Meta-Analysis of Odds Ratios With Incomplete Extracted Data

TL;DR

This paper introduces a new meta-analytic method that accounts for uncertainty in extracted survival data from publications, improving accuracy over naive approaches that ignore such uncertainty.

Contribution

The paper proposes the Uncertain Reading-Estimated Events model, which incorporates extraction uncertainty into meta-analysis of odds ratios, reducing bias and improving reliability.

Findings

Naive meta-analysis leads to biased estimates.

The proposed model reduces overconfidence by accounting for extraction uncertainty.

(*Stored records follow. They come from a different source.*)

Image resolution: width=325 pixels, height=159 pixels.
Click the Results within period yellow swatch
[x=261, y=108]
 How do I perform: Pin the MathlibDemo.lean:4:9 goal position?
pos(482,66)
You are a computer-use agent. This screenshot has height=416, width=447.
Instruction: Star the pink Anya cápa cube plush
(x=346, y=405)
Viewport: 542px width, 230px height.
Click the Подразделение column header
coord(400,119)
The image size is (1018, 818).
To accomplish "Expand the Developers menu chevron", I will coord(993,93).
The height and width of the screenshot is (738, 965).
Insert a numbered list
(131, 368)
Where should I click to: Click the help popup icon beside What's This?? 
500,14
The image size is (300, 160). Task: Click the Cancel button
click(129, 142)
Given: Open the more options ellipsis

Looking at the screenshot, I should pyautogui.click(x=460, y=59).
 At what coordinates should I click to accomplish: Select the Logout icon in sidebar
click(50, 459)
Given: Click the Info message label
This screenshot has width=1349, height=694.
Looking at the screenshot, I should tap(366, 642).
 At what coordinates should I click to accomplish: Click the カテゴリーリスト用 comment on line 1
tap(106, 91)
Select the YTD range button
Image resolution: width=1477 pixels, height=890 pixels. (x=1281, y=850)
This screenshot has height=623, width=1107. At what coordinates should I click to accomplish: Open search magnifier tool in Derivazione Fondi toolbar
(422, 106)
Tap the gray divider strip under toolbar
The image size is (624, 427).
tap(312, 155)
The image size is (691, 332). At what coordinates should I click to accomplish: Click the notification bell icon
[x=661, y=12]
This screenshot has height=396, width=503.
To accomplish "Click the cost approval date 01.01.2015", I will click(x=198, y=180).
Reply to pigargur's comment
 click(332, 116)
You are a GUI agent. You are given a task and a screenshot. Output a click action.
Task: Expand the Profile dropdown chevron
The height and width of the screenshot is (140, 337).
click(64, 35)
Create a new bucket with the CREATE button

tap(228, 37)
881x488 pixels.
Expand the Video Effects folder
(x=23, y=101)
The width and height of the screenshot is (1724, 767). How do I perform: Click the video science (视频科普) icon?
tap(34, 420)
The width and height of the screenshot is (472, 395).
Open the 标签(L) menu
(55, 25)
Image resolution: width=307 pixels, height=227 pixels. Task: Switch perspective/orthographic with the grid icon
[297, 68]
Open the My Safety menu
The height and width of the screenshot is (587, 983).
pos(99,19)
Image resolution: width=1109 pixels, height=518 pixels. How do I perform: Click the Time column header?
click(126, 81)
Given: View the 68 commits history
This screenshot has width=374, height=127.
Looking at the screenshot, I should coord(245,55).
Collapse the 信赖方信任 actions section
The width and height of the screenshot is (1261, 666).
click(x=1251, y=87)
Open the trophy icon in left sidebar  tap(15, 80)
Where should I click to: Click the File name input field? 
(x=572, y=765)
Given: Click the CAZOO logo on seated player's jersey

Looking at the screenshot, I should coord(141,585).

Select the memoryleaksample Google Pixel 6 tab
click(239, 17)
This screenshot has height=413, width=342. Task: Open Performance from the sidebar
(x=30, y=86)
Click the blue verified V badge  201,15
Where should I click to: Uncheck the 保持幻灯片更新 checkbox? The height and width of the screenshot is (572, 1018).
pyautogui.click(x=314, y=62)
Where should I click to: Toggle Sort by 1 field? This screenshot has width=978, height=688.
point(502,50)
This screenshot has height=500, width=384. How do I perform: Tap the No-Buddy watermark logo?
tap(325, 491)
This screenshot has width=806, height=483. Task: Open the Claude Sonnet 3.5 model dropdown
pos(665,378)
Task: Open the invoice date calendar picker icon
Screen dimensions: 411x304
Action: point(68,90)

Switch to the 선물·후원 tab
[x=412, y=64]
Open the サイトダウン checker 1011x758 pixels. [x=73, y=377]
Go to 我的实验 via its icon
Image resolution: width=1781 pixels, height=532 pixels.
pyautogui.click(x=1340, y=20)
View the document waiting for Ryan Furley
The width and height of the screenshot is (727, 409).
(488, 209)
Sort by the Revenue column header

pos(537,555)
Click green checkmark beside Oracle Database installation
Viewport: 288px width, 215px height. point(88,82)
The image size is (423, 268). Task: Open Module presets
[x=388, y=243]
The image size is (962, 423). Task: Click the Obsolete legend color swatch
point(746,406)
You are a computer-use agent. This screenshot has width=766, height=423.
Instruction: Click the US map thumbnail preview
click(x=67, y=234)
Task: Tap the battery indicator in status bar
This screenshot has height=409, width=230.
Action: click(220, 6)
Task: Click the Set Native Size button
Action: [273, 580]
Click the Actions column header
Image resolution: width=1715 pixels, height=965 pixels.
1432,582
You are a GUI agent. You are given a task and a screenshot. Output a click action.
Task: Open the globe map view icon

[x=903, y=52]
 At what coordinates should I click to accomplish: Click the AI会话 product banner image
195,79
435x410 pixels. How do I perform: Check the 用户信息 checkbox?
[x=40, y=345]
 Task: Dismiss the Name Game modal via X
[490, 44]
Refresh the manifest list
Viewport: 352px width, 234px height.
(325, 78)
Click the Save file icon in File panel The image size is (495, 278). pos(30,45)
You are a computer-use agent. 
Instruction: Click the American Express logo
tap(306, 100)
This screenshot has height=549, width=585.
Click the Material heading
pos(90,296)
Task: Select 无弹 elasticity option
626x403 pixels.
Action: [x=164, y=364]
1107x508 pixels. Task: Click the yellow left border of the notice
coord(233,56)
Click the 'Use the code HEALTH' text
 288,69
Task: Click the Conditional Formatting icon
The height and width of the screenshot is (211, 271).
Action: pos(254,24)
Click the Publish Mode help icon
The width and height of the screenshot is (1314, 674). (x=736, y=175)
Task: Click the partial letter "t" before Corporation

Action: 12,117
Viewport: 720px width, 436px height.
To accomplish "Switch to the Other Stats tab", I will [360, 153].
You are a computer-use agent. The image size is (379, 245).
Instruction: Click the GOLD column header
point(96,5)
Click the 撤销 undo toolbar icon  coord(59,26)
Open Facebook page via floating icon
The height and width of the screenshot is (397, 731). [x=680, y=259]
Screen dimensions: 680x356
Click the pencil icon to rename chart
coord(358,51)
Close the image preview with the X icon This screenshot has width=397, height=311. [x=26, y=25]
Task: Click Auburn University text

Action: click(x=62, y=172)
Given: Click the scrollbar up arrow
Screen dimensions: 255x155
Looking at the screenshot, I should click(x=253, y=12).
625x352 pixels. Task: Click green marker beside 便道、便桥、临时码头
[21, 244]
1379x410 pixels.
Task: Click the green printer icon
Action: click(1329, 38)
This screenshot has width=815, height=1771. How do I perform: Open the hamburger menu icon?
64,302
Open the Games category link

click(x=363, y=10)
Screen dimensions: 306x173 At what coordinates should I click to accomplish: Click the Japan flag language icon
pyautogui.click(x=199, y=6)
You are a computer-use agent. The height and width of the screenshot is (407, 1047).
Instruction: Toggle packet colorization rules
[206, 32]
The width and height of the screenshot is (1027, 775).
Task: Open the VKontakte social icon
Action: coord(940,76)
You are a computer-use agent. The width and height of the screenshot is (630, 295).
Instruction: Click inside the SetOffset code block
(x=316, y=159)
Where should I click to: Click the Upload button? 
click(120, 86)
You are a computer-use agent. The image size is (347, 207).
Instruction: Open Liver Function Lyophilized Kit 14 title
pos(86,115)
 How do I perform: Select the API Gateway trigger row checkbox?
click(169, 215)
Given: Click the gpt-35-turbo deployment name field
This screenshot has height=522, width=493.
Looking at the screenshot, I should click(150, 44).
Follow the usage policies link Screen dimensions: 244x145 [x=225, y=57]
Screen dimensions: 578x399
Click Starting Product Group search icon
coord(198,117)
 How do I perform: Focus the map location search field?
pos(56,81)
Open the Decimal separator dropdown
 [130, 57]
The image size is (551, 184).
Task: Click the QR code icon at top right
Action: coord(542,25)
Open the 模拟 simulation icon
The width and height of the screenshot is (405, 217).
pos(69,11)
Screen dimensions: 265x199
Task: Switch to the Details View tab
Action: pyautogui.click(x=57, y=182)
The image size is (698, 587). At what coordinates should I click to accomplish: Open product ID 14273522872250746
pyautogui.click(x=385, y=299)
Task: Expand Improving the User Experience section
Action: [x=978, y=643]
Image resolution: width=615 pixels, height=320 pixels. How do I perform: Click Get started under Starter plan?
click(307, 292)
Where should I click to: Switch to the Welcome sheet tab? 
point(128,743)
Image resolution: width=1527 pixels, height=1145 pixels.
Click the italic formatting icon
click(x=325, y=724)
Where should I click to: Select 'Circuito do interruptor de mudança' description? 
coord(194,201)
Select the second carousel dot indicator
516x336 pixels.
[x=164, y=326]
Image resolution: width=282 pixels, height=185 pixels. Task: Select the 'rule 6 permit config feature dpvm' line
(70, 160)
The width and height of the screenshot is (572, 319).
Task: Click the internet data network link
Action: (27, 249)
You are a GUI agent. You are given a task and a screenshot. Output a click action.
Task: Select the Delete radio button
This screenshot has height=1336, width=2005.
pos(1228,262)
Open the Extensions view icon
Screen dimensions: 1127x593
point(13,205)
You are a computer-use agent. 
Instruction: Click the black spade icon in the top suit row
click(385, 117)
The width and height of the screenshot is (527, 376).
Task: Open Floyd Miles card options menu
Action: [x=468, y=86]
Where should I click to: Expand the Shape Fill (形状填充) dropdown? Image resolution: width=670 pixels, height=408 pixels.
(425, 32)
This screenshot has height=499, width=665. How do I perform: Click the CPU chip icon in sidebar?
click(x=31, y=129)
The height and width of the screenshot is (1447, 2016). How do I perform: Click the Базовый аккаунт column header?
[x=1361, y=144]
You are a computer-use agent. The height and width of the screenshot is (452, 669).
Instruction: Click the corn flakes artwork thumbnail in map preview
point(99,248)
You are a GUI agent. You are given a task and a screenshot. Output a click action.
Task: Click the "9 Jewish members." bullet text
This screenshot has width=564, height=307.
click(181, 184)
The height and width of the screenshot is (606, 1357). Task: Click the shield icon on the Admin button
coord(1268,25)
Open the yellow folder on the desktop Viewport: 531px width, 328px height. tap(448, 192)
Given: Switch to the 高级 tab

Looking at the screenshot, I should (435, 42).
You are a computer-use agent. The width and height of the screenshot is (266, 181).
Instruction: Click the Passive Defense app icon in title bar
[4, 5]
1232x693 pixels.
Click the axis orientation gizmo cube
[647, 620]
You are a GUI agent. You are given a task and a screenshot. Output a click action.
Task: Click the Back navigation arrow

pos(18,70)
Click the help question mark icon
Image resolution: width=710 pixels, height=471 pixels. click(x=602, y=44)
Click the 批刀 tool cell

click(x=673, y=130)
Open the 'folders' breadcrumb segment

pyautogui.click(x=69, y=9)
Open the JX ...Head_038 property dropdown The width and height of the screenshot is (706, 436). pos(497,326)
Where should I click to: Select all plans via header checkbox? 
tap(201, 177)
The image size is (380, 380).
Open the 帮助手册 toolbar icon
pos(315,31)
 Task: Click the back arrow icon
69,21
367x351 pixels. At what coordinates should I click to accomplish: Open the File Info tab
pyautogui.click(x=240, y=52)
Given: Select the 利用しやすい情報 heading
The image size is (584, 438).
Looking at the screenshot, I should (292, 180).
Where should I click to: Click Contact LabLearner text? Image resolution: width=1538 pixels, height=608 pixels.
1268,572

Standard deviation of log-odds increases, indicating more realistic uncertainty estimates.

Abstract

A typical random effects meta-analysis of odds-ratios assumes binomially distributed numbers of events in a treatment and control group and requires the proportion of deaths to be extracted from published papers. This data is often not available in the publications due to loss to follow-up. When the Kaplan Meier survival plot is available, it is common practice to manually measure the needed information from the plot and infer the probability of survival and then to infer a best-guess of the number of deaths. Uncertainty introduced from theses guesses is not accounted for in current models. This naive approach leads to over-certain results and potentially inaccurate conclusions. We propose the Uncertain Reading-Estimated Events model to construct each study's contribution to the meta-analysis separately using the data available for extraction in the publications. We use real and simulated data to illustrate our methods. Meta-analysis based on the observed number of deaths lead to biased estimates while our proposed model does not. Our results show increases in the standard deviation of the log-odds as compared to a naive meta-analysis that assumes ideal extracted data, equivalent to a reduction of the overall sample size of 43% in our example.